I feel weird reflecting on 2021 publicly, because I got one piece of horrible news that isn’t mine to share and two pieces of great news, one which I’ll share once the contract is signed and the other that’s going to stay private so Mark Zuckerberg can’t make money off it. Either way, my life has changed significantly in the last year, and the evidence all points to my life transforming in ways beyond what I can imagine.
In happier news I can share, I transitioned into teaching guitar lessons as my main hustle this year and started the Horror Hangover podcast with my friend Cass Clarke.
The movies I’m listing below (and the other 200 or so more I watched) got me through this year. I’m excited for the movies that’ll keep me floating next year!
Sator
Frequently, gothic novels would try to pass off fiction as fact. The feat is harder to pull off on film, but first time director Jordan Graham makes it work in Sator. He mixes real footage and audio of his grandmother talking about a man or creature she calls “Sator” that she believes lives in the woods where the rest of the film takes place. Graham blurs the lines between fiction in reality in a way that will really get under your skin.
Godzilla vs. Kong
Adam Wingard built his reputation with two indie hits: You’re Next and The Guest. It’s been a pleasure to watch him take his style to blockbusters, culminating in Godzilla vs. Kong. This movie is a blast because Wingard and his crew take the time to block out the fight. There’s a moment when one of the kaiju pulls off a head fake so it can work in a cheap shot. After decades of guys in rubber suits charging straight ahead, it was nice to see a fight that felt real.
Psycho Goreman
Psycho Goreman mixes a family friendly storyline (an alien found by two children who help him find his way home while learning important emotional lessons along the way) with over-the-top adult gore. Instead of falling apart at the seams, the film is hysterically funny. The gore tempers the sweetness, and the sweetness makes the gore hilarious.
Pig
This list isn’t in any specific order, but if it were, Pig would be near the top. (Full disclosure: the film’s director Michael Sarnoski and my brother are friends).
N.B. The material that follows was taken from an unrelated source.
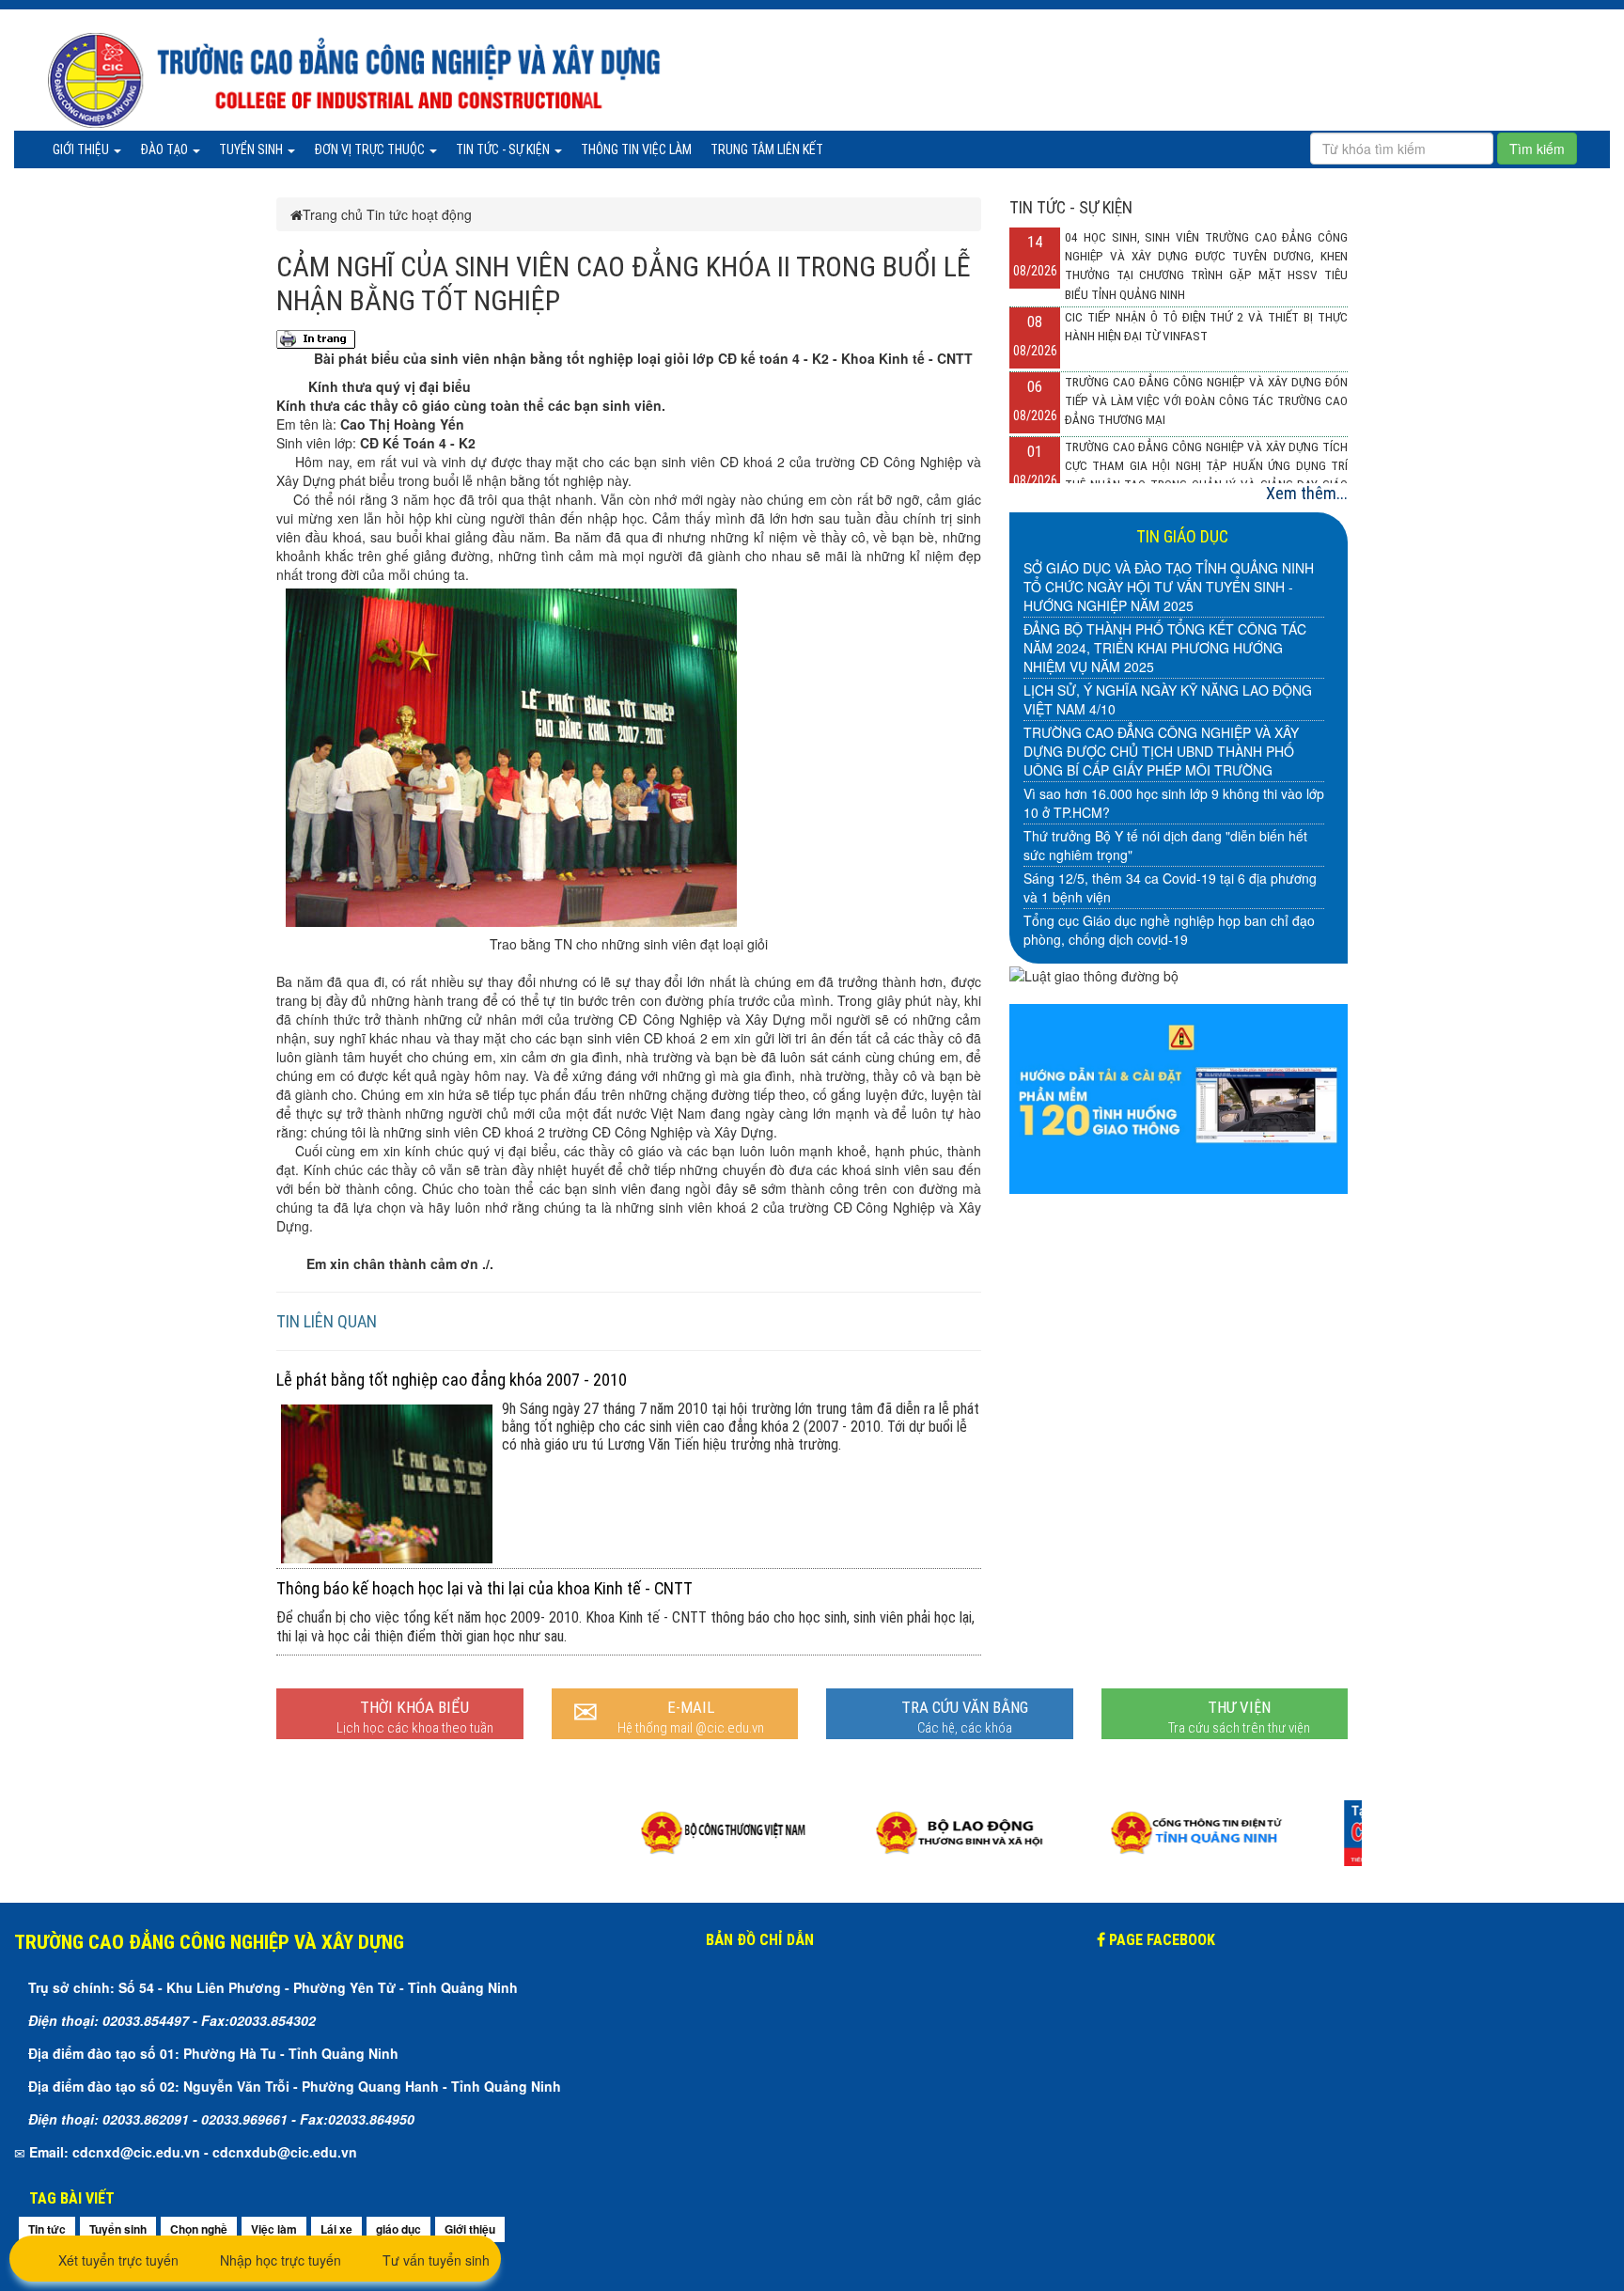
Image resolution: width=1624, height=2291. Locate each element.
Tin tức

Boasting one of Nicholas Cage’s best performances ever, Pig tells the story of Rob, a man whose truffle pig and sole companion is kidnapped. Rob goes on an existential journey through the Portland culinary scene, having increasingly wholesome moments as he tries to get his pig back.
Jakob’s Wife
Barbra Crampton and Larry Fessenden anchor Jakob’s Wife with strong performances as a Preacher (the titular Jakob) and his wife. While the title sounds reductive, the film is about Crampton’s character, Anne, forming her own identity outside of Jakob as she turns into a vampire. There have rarely been films as tender or insightful about middle-aged romance.
Martyrs Lane
I’m a sucker for a good ghost story, and Martyrs Lane may be a great one. Ruth Platt’s third feature tells the story of Leah (Kiera Thompson), a little girl who is growing up in a house haunted by both ghosts and grief. What works best is a repeated game of two truths and a lie between Leah and the ghost, which is more frightening with each subsequent game.
Censor
Prano Bailey-Bond’s debut feature, Censor, follows Enid Baines (Niamh Algar), a mousey film censor during England’s Video Nasties era. She hates the gore in the films of that era—which Bailey-Bond recreates with gushy practical effects—until she sees a woman that might be her long missing sister in one of the films. The incident starts her on a journey through her trauma and into the production of the films she’s been cutting.
The Vigil
The Vigil is another astounding debut. Writer-director Keith Thomas does phenomenal work telling the story of Yakov Ronen (Dave Davis), a man who left his Orthodox Jewish community, battling a demon that only looks backward as he sits over a recently deceased man. Thomas laces a great metaphor for trauma through the story. The cinematography is full of wide shots with Yakov in the foreground and something that audiences just know is going to move soon in the background.
Titane
After I watched Titane for the first time, I couldn’t tell you what it was about. Julia Ducournau’s follow-up to her 2016 debut Raw ostensibly tells the story of a serial killer (Agathe Rousselle) who becomes pregnant after having sex with a car and then assumes the identity of a missing boy to live with his father (Vincent Lindon) at a fire station. That may sound wild, but watching the actual film is even more so. It left me feeling adrift the same way Andrzej Żuławski’s Possession had when I first saw it. Both films are incredible, surrealistic explorations, even if I couldn’t say what they were exploring.
Slaxx
Slaxx is another film that shouldn’t have worked. The premise, a killer pair of pants is loose in a store full of obnoxious influencers, sounds dumb on paper. But director Elza Kephart makes it work. The film is hilarious, it has tense moments as the pants stalk their victim, and it’s got a lot to say about where consumer goods come from. On top of all of that, it has a pair of pants that dance bhangra by themselves.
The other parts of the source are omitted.